TASK BRIEF
What you return should be the exact lines from the one with "1248x1248 pixels. How" to the end of the records below, both included, and no pictures.

EXCERPTED RECORDS
━━━
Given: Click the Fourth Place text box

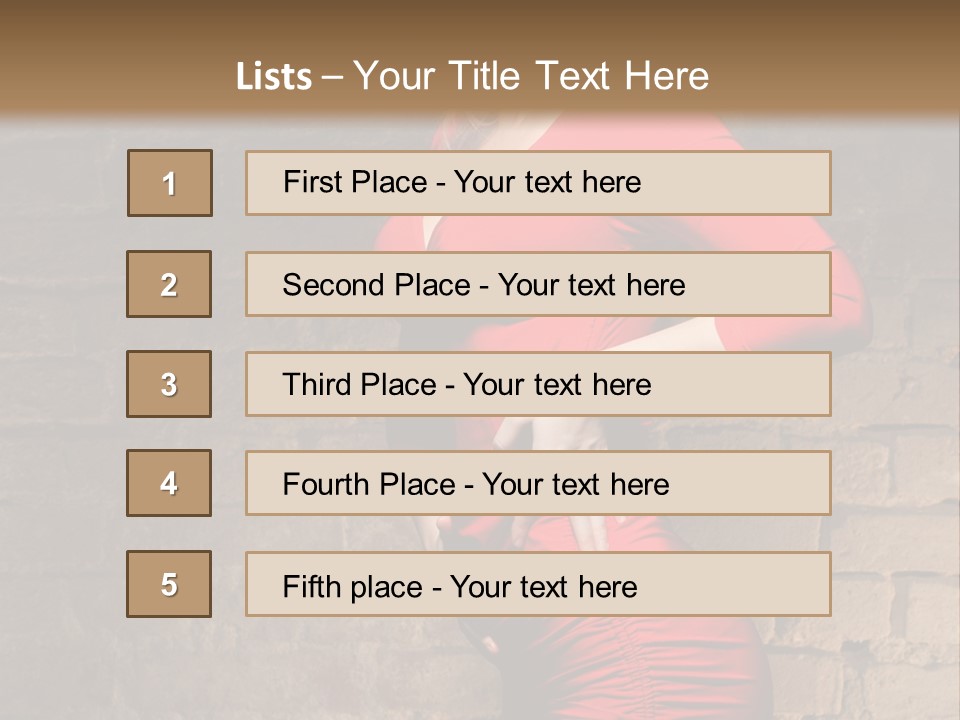Looking at the screenshot, I should [x=538, y=483].
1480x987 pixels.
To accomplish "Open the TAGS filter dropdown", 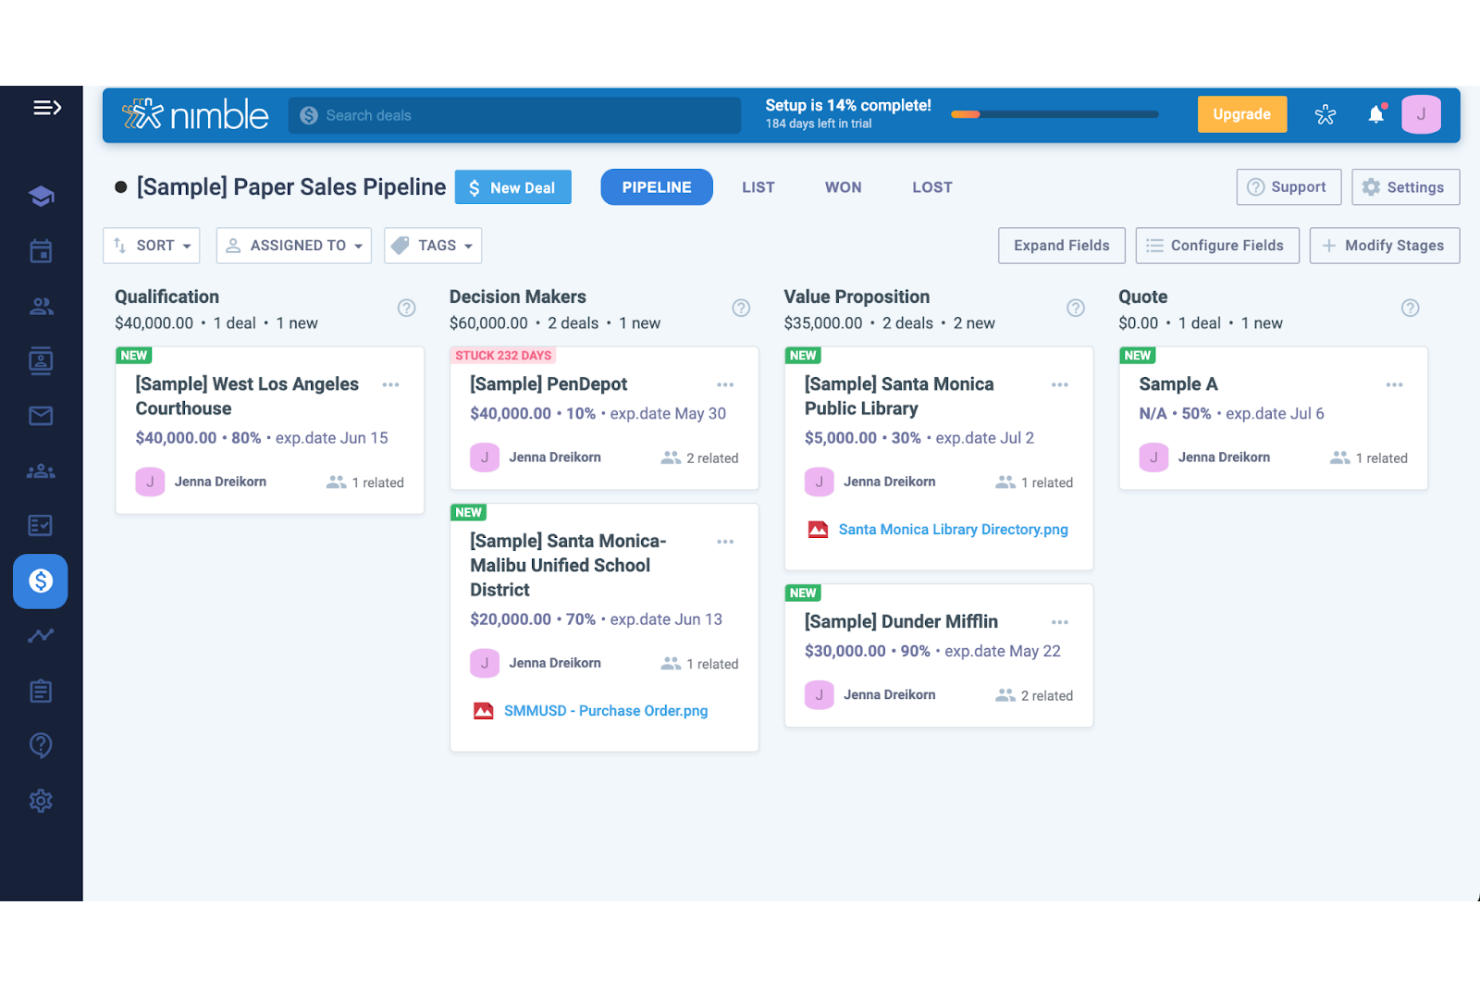I will (433, 246).
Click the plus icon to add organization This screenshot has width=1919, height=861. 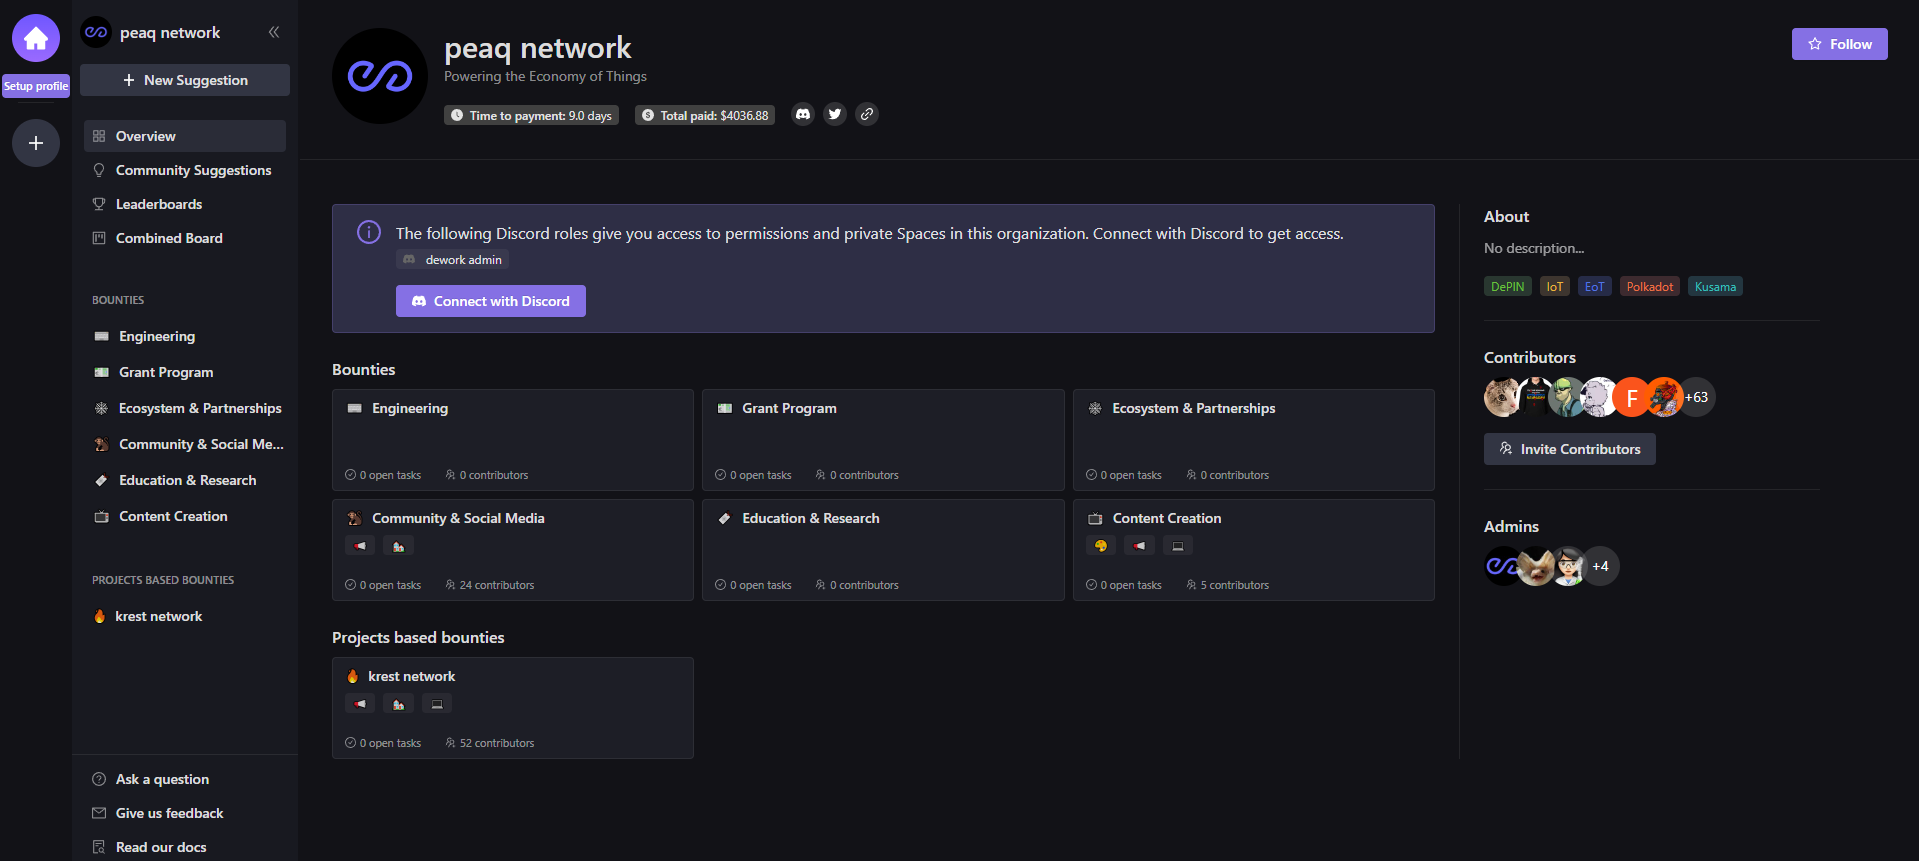pyautogui.click(x=36, y=143)
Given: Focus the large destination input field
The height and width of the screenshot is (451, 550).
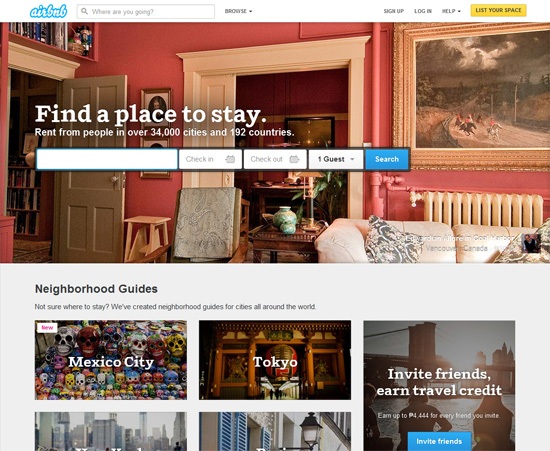Looking at the screenshot, I should [x=107, y=159].
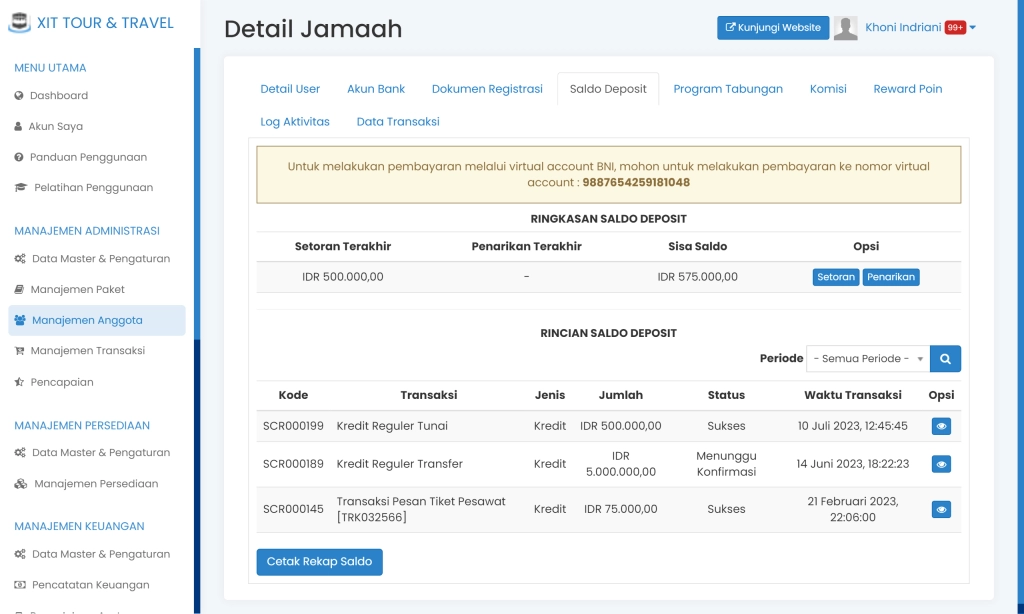This screenshot has height=614, width=1024.
Task: Open Manajemen Paket using its book icon
Action: [x=21, y=289]
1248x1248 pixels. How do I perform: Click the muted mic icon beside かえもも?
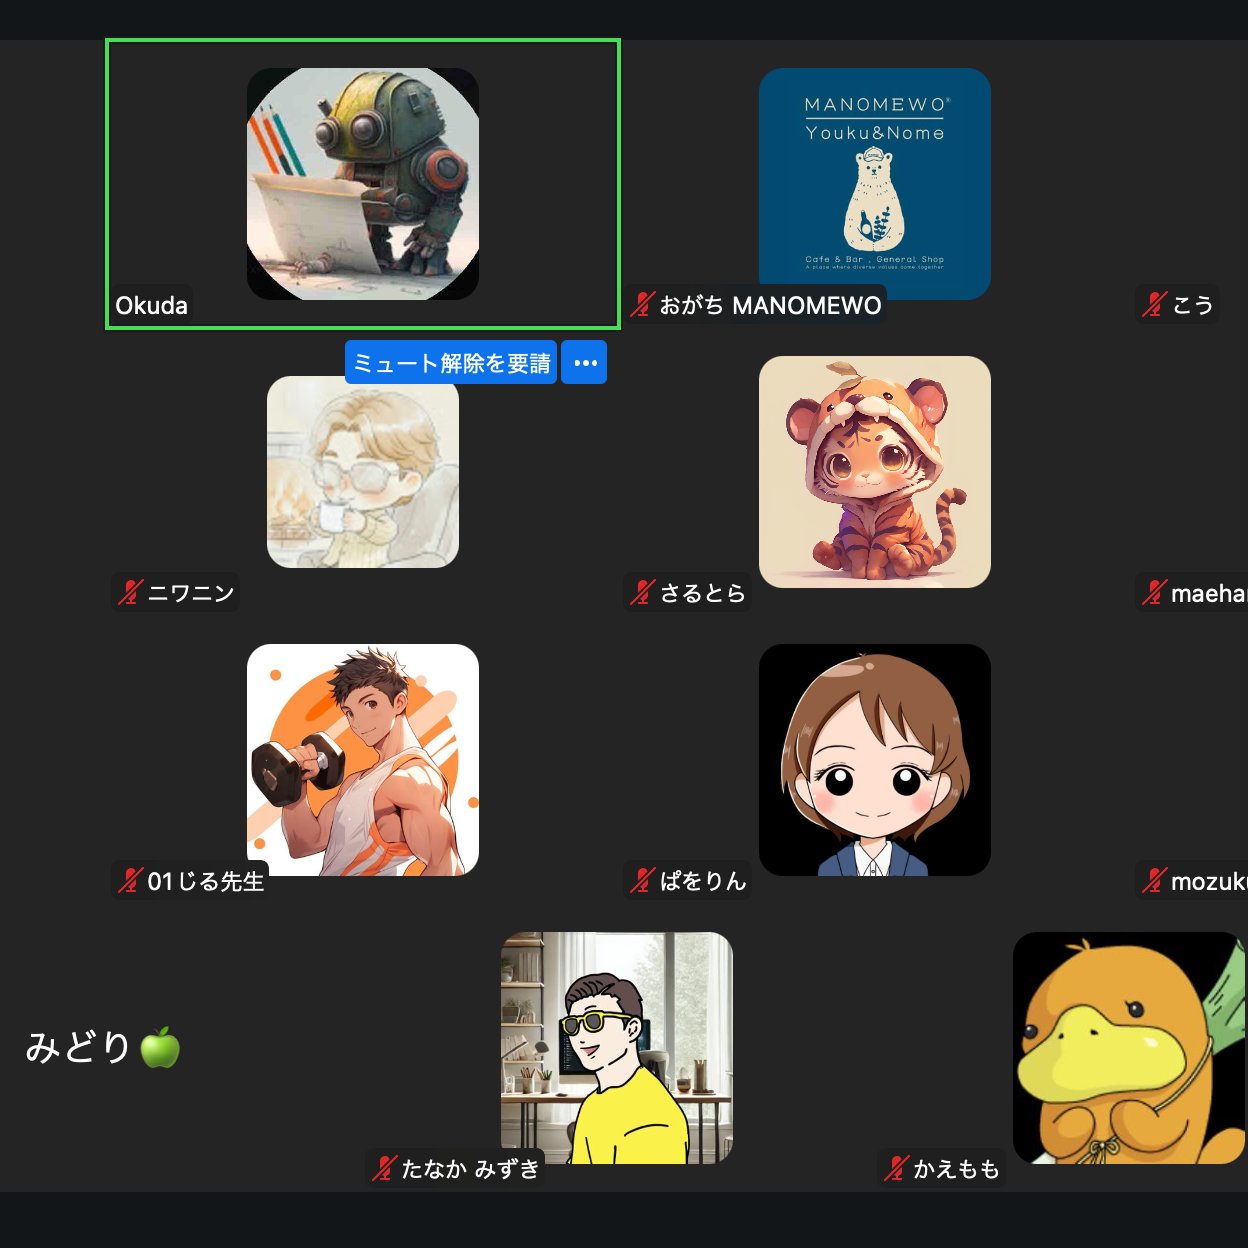(x=897, y=1168)
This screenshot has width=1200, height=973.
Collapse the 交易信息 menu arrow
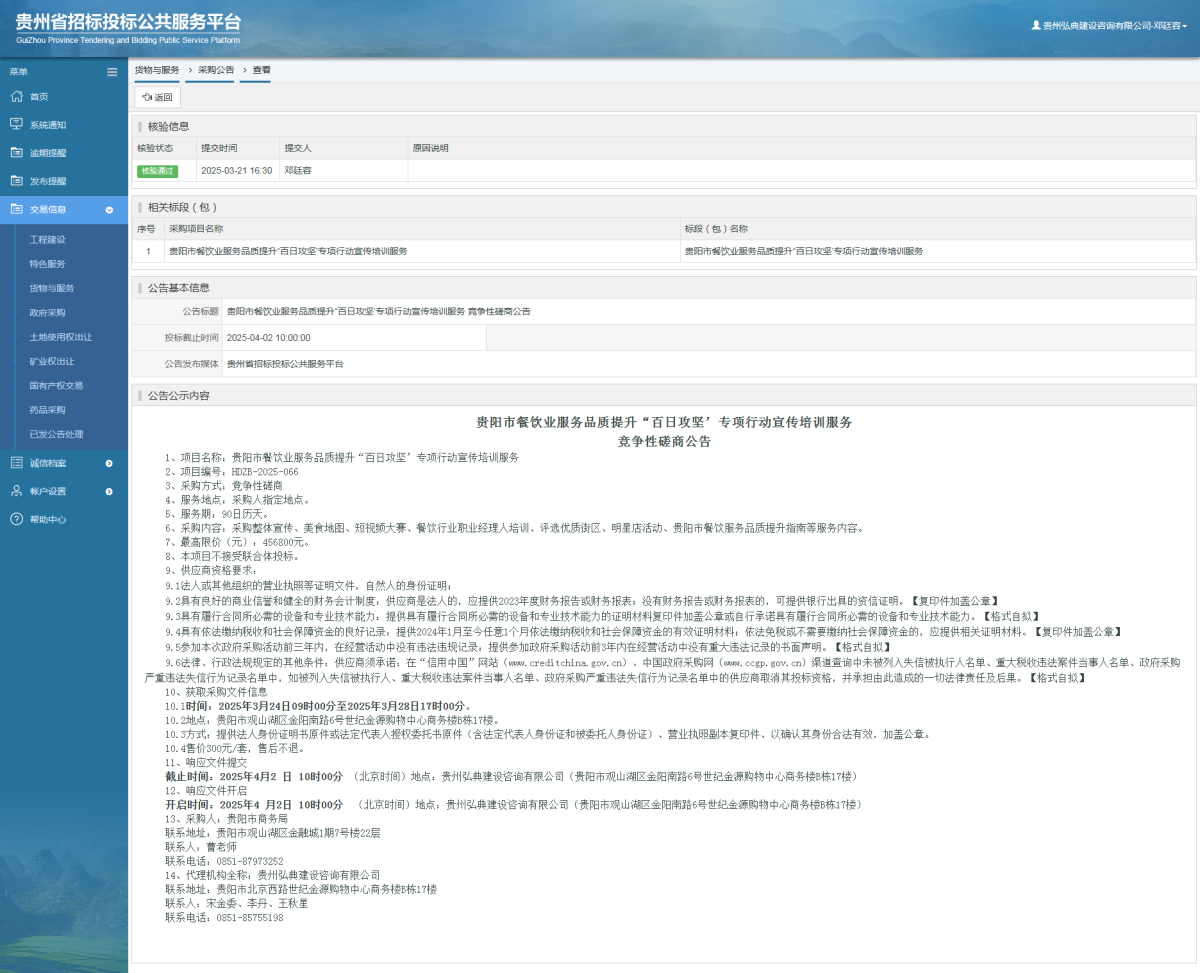(x=109, y=210)
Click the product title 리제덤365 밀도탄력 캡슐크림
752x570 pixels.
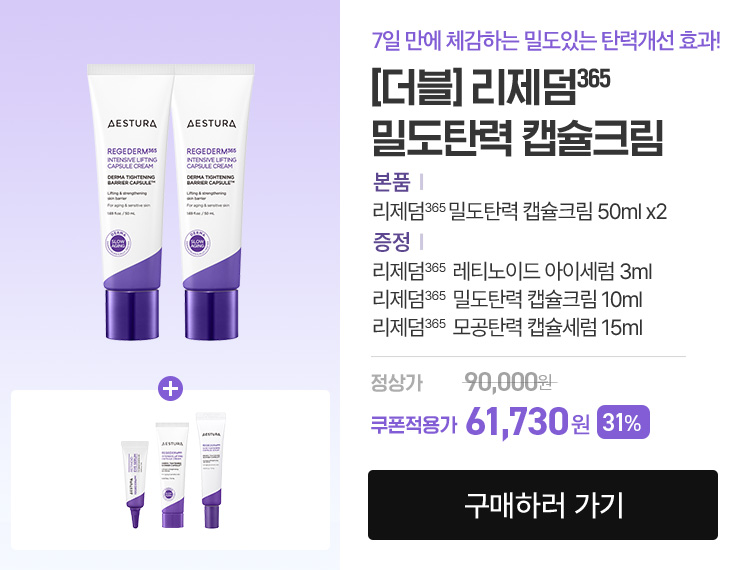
━━━
RESPONSE TO THE TASK
1248x1248 pixels. How do I perform: Click the muted mic icon beside かえもも?
(x=897, y=1168)
This screenshot has width=1200, height=973.
Collapse the 交易信息 menu arrow
(x=109, y=210)
Click the product title 리제덤365 밀도탄력 캡슐크림
752x570 pixels.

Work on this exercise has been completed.